Weaponizing Misery: The 20-Year Attack on Asylum

37 Pages Posted: 11 Sep 2018

Date Written: August 29, 2018


The Trump Administration is attacking asylum seekers—both in words and in deeds. In Attorney General Sessions’s speech against “dirty immigration lawyers”, for whom he blames for the rampant “fraud and abuse” in the system, the Attorney General highlighted policy initiatives undertaken by the Trump Administration to deter, delay, and deny asylum applicants who are seeking protections. This Article identifies the Trump administration’s new policies and practices and criticizes those that impose irrational or unnecessary burdens on asylum seekers.

More salient, however, is that the Trump Administration’s attack on asylum is not a break from past practices. To the contrary, for over 20 years, the preceding three administrations have imposed significant burdens on asylum seekers, because they either caved to irrational political pressures or lacked the political will to protect those who need more.

Change is needed and concrete policy reforms exist.
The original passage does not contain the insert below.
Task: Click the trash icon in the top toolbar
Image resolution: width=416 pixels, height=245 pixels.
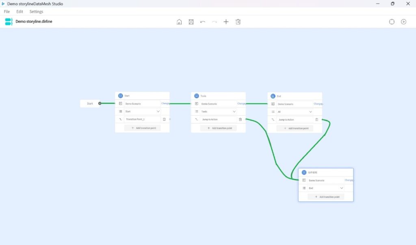Action: (238, 22)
But the precondition to reform is the recognition that many newly-arriving immigrants who are poor and persecuted, ironically, are the unique guardians of the American values that our country holds dear. Those who gave up everything for freedom, anti-corruption principles, or a refusal to abet a repressive regime hold and transmit the core democratic principles our country needs to thrive. Through policy initiatives that have been weaponizing misery, we have been deterring and denying legitimate asylum claims. We continue to do so at the detriment of our own country’s future.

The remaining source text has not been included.